Cytat


Pasja - podmuch szczęścia pozwalający się uwolnić ze stalowego uścisku szarej, ponurej codzienności.

O mnie

Moje zdjęcie
Hafciarka zołza - na dodatek wredna, bezkompromisowo tępiąca hafciarskie badziewie i wiedząca czego chce.. zakręcona na punkcie krzyżyków od dawien dawna, cierpiąca na hafciarskie ADHD - ciągle ją nosi i nie potrafi usiedzieć przy jednym projekcie dłużej niż tydzień, stawiająca krzyżyki w tempie, którego mistrz Formuły 1 by się nie powstydził - szczególnie w czasie urlopu, podobno to wszystko dzięki turboigle... kiedy ktoś jej nadepnie na odcisk bierze miotłę, na której na co dzień lata, i goni delikwenta, gdzie pieprz rośnie...

985. Niedziela z hafciarskim alfabetem - B

No i pora na kolejną odsłonę hafciarskiego alfabetu. Dziś w roli głównej litera:


Co mi się z tą literką kojarzy:

Blog - moje miejsce w sieci.. zapiski Katarzyny zakręconej na punkcie krzyżyków... czasami zastanawiam się, w jakim punkcie byłby mój warsztat hafciarski, gdyby nie decyzja o założeniu bloga i podglądanie innych - mega zdolnych hafciarek.. Blog istnieje ponad cztery lata a ja ciągle nie mam go dość i ciągle czuję niedosyt, że mógłby być jeszcze lepszy, mieć więcej czytelników i wyświetleń...

Bobinka, czyli tekturka do przechowywania muliny... W początkach mojej hafciarskiej przygody, a właściwie przez cały okres przed założeniem bloga i wejściem w wirtualny świat hafciarek nie miałam pojęcia o istnieniu bobinek i pudelek na muliny... Muliny miałam w woreczkach w pudle, w którym był wieczny bałagan a przygotowanie nitek do jakiejkolwiek pracy było wielkim wyzwaniem. Dziś nawet muliny z zestawów nawijam na bobinki, czasami wycinane własnoręcznie ale najczęściej kupowane w pasmanteriach... Używam tekturowych, ale ciągnie mnie do plastikowych, ale jak sobie pomyślę o przewijaniu dwóch palet muliny to mi się skutecznie odechciewa...

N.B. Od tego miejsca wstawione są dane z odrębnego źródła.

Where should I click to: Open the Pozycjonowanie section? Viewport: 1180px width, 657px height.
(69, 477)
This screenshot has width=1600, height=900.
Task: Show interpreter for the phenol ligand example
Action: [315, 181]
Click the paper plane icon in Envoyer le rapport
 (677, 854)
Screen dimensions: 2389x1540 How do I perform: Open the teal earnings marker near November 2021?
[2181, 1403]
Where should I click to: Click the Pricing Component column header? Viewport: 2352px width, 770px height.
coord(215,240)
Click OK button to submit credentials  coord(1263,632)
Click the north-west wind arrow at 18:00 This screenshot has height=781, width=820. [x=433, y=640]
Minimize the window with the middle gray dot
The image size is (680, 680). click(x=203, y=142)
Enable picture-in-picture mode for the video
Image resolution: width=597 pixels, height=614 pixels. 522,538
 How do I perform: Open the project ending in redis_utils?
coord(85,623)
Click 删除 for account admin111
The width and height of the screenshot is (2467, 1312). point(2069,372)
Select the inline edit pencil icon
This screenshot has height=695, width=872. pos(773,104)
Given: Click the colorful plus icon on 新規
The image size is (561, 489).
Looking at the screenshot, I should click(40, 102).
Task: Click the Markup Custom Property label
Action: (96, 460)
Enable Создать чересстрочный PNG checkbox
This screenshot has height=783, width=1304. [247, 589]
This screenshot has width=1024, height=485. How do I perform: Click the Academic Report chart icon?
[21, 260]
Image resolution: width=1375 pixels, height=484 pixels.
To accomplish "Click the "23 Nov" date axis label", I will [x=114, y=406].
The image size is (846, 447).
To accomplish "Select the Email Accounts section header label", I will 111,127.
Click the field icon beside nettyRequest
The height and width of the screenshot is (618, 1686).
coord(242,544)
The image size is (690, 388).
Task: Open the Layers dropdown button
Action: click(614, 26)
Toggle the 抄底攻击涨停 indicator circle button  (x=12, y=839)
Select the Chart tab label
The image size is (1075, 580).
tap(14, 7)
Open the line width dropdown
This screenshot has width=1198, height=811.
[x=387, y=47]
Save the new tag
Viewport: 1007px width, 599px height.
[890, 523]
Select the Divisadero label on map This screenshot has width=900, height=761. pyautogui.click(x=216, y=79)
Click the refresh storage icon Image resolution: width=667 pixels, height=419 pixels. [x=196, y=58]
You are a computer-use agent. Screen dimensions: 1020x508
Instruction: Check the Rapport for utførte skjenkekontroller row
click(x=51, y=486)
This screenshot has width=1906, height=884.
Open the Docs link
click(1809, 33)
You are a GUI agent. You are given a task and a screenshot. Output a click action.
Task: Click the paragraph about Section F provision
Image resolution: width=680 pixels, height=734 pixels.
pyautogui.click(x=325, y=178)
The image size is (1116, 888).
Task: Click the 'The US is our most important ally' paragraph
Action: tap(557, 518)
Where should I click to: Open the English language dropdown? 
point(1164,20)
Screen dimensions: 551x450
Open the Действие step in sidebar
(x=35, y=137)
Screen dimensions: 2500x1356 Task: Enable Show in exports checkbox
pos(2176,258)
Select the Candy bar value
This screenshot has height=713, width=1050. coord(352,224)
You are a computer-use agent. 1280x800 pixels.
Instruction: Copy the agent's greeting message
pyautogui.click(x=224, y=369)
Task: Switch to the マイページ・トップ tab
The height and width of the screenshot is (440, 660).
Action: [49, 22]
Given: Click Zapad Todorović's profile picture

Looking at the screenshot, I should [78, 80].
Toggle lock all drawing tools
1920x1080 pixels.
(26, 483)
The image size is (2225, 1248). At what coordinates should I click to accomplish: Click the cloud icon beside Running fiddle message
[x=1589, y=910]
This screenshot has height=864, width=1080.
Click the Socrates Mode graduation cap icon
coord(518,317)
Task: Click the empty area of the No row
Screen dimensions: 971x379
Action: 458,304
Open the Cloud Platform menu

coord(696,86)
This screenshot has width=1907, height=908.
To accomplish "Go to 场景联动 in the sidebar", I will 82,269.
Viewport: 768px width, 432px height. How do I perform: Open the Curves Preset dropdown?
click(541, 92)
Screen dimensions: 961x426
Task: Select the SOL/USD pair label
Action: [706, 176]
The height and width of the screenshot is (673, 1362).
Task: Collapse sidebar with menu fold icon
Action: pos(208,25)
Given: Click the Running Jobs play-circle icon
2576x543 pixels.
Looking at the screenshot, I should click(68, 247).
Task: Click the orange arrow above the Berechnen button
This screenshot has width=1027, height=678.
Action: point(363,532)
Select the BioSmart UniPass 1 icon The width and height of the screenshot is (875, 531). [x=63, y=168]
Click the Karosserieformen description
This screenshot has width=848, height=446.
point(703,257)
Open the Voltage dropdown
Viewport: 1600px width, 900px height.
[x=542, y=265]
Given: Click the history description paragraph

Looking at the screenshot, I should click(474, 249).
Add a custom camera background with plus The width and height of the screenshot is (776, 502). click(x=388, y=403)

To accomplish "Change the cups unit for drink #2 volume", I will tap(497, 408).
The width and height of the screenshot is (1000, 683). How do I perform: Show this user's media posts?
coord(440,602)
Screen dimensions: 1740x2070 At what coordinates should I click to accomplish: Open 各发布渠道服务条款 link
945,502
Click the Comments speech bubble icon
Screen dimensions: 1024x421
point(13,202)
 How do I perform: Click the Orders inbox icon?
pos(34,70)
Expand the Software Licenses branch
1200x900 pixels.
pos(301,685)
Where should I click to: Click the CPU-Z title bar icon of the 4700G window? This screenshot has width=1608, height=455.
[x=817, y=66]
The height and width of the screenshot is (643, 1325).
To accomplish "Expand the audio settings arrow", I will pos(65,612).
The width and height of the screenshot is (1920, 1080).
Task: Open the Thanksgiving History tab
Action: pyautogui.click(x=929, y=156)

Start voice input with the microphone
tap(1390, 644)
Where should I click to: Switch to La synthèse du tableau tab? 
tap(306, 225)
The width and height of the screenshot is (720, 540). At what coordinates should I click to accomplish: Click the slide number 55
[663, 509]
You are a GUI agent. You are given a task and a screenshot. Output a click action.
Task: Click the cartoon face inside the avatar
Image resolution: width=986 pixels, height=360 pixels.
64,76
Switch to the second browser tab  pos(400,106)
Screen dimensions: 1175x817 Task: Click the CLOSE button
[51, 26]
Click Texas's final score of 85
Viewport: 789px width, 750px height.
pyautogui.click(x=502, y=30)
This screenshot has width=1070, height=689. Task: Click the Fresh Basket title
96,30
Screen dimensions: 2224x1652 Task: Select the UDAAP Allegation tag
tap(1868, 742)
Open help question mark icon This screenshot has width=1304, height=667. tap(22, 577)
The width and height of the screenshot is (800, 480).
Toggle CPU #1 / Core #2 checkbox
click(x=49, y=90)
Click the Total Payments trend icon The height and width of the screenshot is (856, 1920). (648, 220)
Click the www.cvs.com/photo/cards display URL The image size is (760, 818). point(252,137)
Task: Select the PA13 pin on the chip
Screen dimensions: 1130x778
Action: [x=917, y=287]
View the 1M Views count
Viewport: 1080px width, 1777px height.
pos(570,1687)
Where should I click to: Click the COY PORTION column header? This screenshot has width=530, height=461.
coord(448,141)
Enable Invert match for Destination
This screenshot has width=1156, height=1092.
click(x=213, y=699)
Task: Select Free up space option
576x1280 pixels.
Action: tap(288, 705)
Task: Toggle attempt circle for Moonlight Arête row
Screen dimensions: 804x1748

Backstitch - moja hafciarska zmora - nie cierpię ich robić, ale wzory z nimi kuszą mnie strasznie i nie odmawiam sobie ich.. Wybieram jednak najczęściej te, które mają kontury prowadzone po liniach... Ostatni sal wielkanocny ma kontury strasznie udziwnione i dał mi w tej materii ostro popalić i teraz muszę zrobić coś bez konturów...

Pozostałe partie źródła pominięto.